Griet Meert : Je suis directrice d’un institut dédié à la langue portugaise, et pour moi, apprendre une langue, c’est ouvrir des portes. C’est pour cela que j’organise beaucoup d’activités culturelles, le plus souvent gratuites, parce que je trouve essentiel que tout le monde puisse participer. L’art fait partie de cette culture, même s’il est parfois oublié. Mais à travers l’art, on communique énormément. En Belgique, on connaît encore très peu les artistes portugais. On parle toujours de la France, de l’Espagne, de l’Italie… mais pas assez du Portugal. Donc je veux les représenter, les faire découvrir. Et dans mon institut, j’ai un espace qui me permet d’organiser plusieurs expositions par an, ce que je fais régulièrement.
Si vous deviez définir VivaCultura en quelques mots ?
C’est l’authenticité, la communication, la convivialité. C’est le fait de se réjouir ensemble de l’art et de la culture, dans une ambiance positive. Il n’y a rien de négatif, c’est vraiment une énergie collective.

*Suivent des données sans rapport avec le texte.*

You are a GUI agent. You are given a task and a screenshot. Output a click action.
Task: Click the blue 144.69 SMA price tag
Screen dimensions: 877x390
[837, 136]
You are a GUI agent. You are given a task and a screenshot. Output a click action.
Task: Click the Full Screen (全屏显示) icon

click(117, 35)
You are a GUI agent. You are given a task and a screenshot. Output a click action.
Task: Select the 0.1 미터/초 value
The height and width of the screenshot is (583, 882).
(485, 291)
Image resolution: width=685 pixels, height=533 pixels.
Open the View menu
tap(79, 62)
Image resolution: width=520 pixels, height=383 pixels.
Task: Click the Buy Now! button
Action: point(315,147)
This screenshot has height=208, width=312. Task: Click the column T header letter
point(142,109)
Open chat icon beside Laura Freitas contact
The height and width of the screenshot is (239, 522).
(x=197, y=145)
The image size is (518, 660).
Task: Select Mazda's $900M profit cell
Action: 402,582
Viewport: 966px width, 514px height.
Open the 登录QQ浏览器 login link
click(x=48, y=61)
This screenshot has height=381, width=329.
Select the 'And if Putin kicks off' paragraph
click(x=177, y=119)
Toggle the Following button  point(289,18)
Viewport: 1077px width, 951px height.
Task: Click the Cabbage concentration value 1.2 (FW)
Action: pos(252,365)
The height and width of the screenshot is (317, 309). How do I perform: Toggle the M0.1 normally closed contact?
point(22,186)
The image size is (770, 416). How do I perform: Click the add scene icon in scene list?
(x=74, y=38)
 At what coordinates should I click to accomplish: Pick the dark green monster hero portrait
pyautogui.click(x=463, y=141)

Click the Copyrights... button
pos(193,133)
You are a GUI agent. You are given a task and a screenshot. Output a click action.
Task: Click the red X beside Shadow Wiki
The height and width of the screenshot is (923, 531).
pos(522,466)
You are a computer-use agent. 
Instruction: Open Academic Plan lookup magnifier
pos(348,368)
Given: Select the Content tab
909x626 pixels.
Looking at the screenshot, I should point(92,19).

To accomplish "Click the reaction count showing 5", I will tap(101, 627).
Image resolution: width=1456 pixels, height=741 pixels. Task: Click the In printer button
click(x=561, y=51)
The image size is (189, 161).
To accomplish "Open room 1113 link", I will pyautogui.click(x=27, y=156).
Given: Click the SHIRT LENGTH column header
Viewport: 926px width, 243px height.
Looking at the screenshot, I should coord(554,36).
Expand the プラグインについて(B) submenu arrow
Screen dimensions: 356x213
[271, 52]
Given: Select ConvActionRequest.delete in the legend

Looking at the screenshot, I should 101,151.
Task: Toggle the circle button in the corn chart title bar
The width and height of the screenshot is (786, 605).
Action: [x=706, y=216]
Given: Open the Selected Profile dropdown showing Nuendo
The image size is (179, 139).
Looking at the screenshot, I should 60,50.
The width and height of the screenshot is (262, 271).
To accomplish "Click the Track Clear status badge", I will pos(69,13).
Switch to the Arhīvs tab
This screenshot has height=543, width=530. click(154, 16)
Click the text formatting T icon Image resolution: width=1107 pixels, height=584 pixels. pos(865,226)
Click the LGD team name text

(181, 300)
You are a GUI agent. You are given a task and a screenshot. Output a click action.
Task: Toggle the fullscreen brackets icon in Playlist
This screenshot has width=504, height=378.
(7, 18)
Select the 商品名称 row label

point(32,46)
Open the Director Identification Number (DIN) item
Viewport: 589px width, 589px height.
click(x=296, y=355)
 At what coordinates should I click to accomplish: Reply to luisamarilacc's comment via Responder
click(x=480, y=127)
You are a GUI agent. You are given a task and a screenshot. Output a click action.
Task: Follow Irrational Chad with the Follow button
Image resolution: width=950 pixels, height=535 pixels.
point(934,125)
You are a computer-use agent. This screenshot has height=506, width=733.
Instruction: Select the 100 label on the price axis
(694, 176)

Pourquoi avoir choisi de réunir ces deux artistes dans cette exposition ?
Pour moi, c’est la diversité. Présenter les deux ensembles renforce leur travail respectif. Une exposition avec un seul des deux artistes n’aurait pas le même impact. Il y a aussi une dimension de communication et d’interaction entre les œuvres.
Quel rôle joue l’Institut Camões dans cette collaboration ?
C’est très logique d’exposer ici. L´Institut Camões, organisme public portugais, a pour mission de promouvoir la langue et la culture portugaises à l’international. J’avais déjà organisé cette exposition en Belgique avec le soutien de l’ambassade du Portugal. Et comme il s’agit d’un projet bilatéral, il était naturel de la présenter aussi ici, avec le soutien de l’ambassade de Belgique au Portugal.
Percevez-vous des différences dans la réception de l’exposition entre la Belgique et le Portugal ?
L’exposition vient juste d’ouvrir ici, donc je n’ai pas encore de retour. Mais je pense que les Belges et les Portugais sont ouverts à l’art, et c’est déjà essentiel. Pour moi, ce n’est pas le plus important d’avoir une réaction précise. J’offre quelque chose, et ensuite les gens parlent, échangent. Même si les perceptions sont différentes, ce qui compte, c’est la communication.
Quels sont aujourd’hui les enjeux pour promouvoir les échanges culturels en Europe ?
L’Europe semble unie, mais elle est très diverse, et c’est une richesse. Mais il faut davantage communiquer. Même en Belgique, il y a des divisions entre Flamands et Wallons. Cela montre que la communication n’est pas toujours évidente. L’art est un des moyens les plus efficaces pour créer ce dialogue. Lors des événements, on réunit des profils très différents (diplomates, universitaires, professionnels, proches) et ils échangent autour de l’art. Et ça, c’est déjà quelque chose de très fort.
Quels sont vos projets à venir pour VivaCultura ?
En mai, j’organise encore une exposition privée en Belgique avec des œuvres des deux artistes. Ensuite, à l’automne, je travaille sur une exposition d’art conceptuel avec un autre artiste, Helden Woutersling, que j’aimerais présenter au Portugal. Et j’ai aussi un grand projet prévu pour 2028 au Portugal. Après cela, je pense que je prendrai un peu de repos.